Harney County History
The history of Harney County is truly an extraordinary story and one that helps to mold the thinking and pride that is a part of those who live in this area. Like most western areas the “conquering of the land” was hard and unyielding. Thus, the people that were successful are worthy of remembrance and even honor.
Harney County covers 10,180 square miles, but only about seven thousand people live within its boundaries. One can travel along a main highway for miles without seeing a house or fence, just an occasional road that leads seemingly nowhere. While communities such as Blitzen and Ragtown faded, Burns managed to endure and became “the biggest town in the biggest county in Oregon.” With the exception of the later community of Hines to the south, Burns today stands alone, the only town within a seventy-five mile radius.
The discovery of gold in eastern Oregon in the early 1860s brought thousands of prospectors through the area, and their presence soon led to violent skirmishes with the Northwest Indians. To restore peace, the federal government established several military camps in the present-day Harney County before negotiating a treaty in 1869. Cattle ranchers, attracted by the vast amount of bunchgrass and the railroad available at Winnemucca, soon began moving their herds into the region. While small, family-owned farms grew on the northern sections of the county, several vast cattle ranches, financed by out-of-state owners, developed on the southern end. For the next several decades, an uneasiness that sometimes erupted in violence brewed between the settlers and the cattle barons as each jockeyed for land ownership and water rights.
Burns consisted of a hotel, a saloon, and a barber-shop in the early 1880s. George McGowan, a merchant from a rival settlement, soon moved to the town and started a general store with Peter Stenger.

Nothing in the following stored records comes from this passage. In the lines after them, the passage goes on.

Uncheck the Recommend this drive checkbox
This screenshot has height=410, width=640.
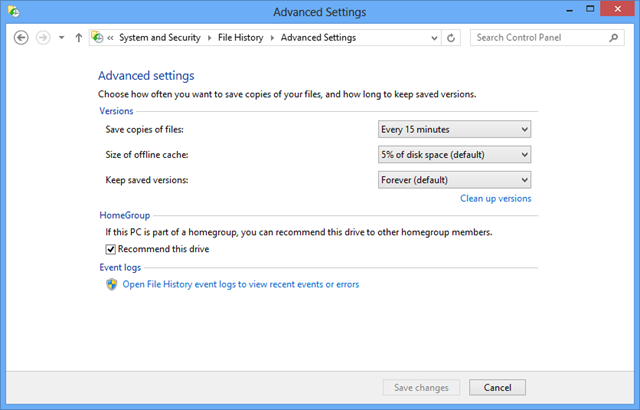(111, 249)
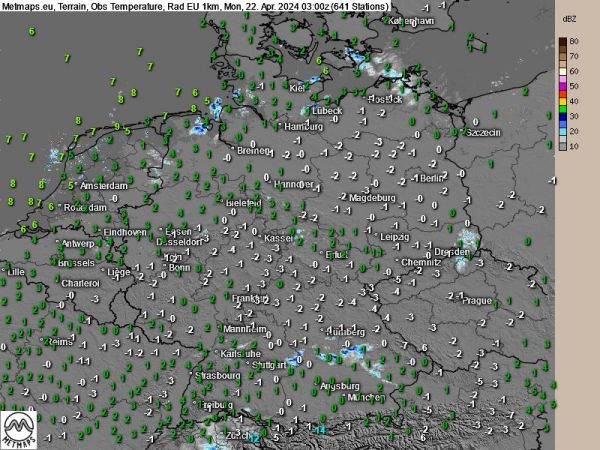Select the Hamburg city label

302,127
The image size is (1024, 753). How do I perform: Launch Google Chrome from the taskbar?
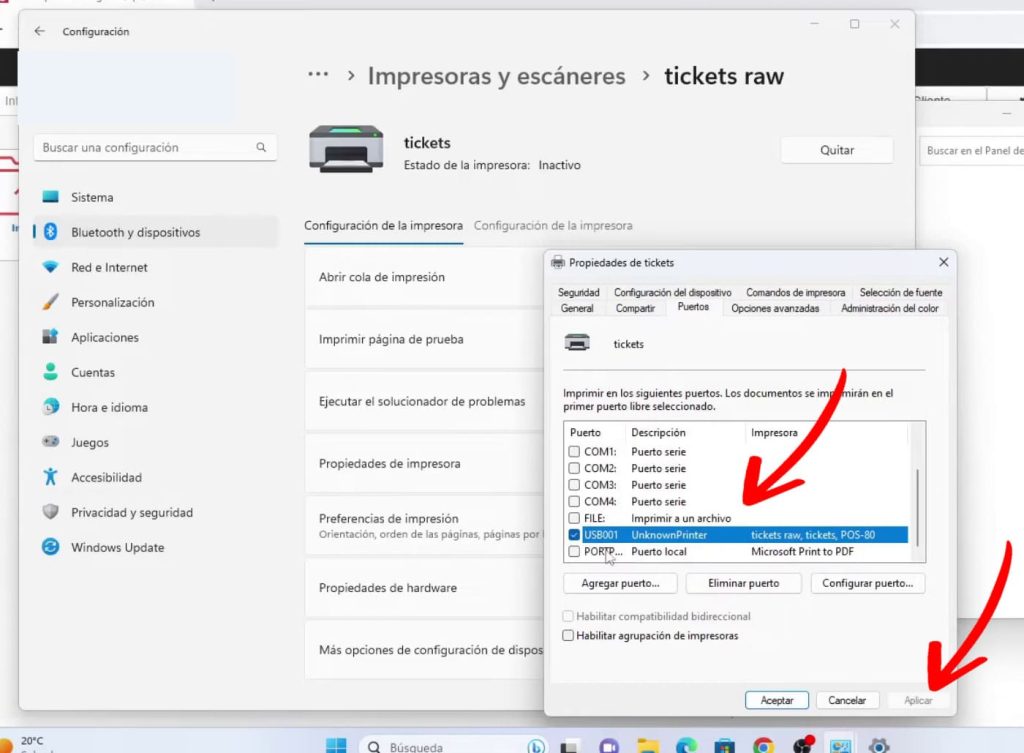coord(764,745)
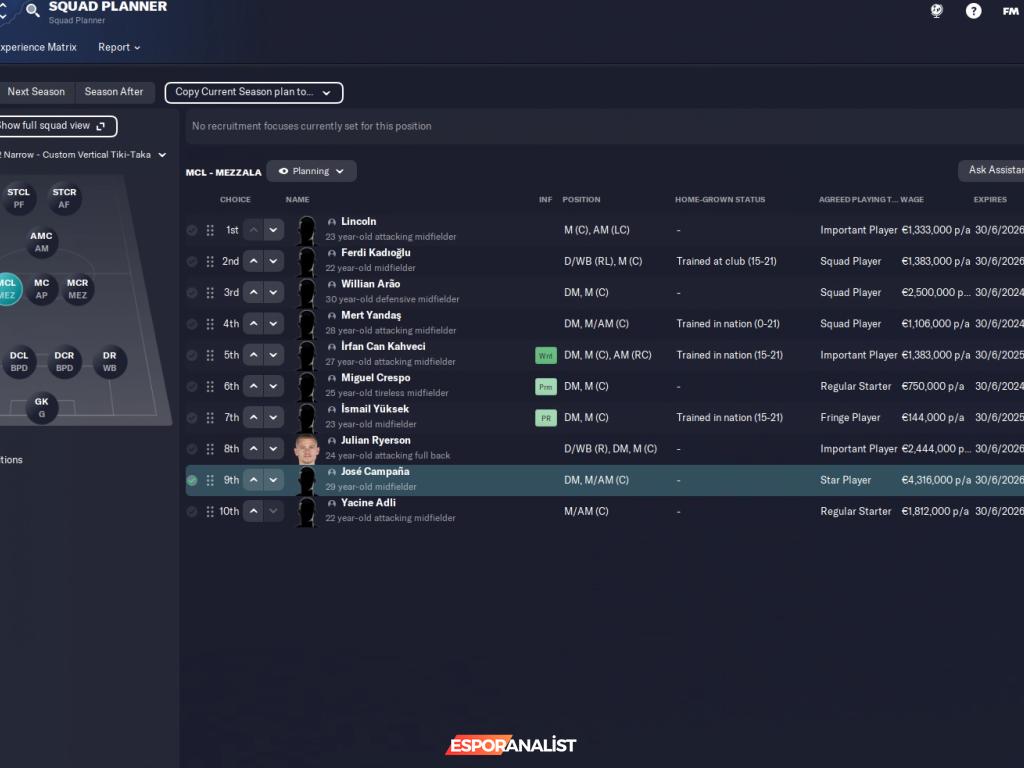The height and width of the screenshot is (768, 1024).
Task: Click the Show full squad view button
Action: click(x=56, y=126)
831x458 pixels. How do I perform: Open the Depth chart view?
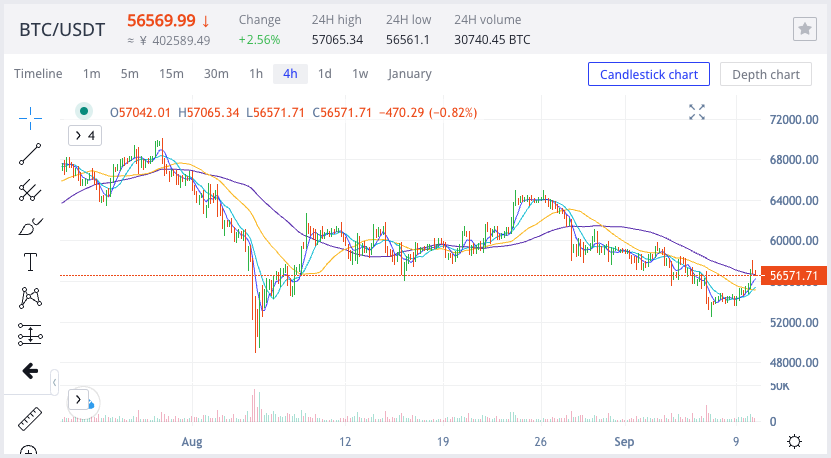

When establishing a post office, Stenger wanted to name the community after himself, but George Francis Brimlow in Harney County, Oregon, and Its Range Land wrote that McGowan discouraged this, observing that too many might call it “the Stenger town where they got stung.” Instead, McGowan suggested the name of Burns, after Robert Burns, his favorite Scottish poet.
The Burns townsite was part of a land grant given the builders of the Willamette Valley and Cascade Mountain Wagon Road, which extended from Albany to the Washoe Ferry on the Snake River. Although the quality of the road in some locations was poor, the federal government awarded the land grants, the promised incentive. Subsequent owners of the military road land grant recorded a twenty-four-block plat called the “Town of Burns” in 1883.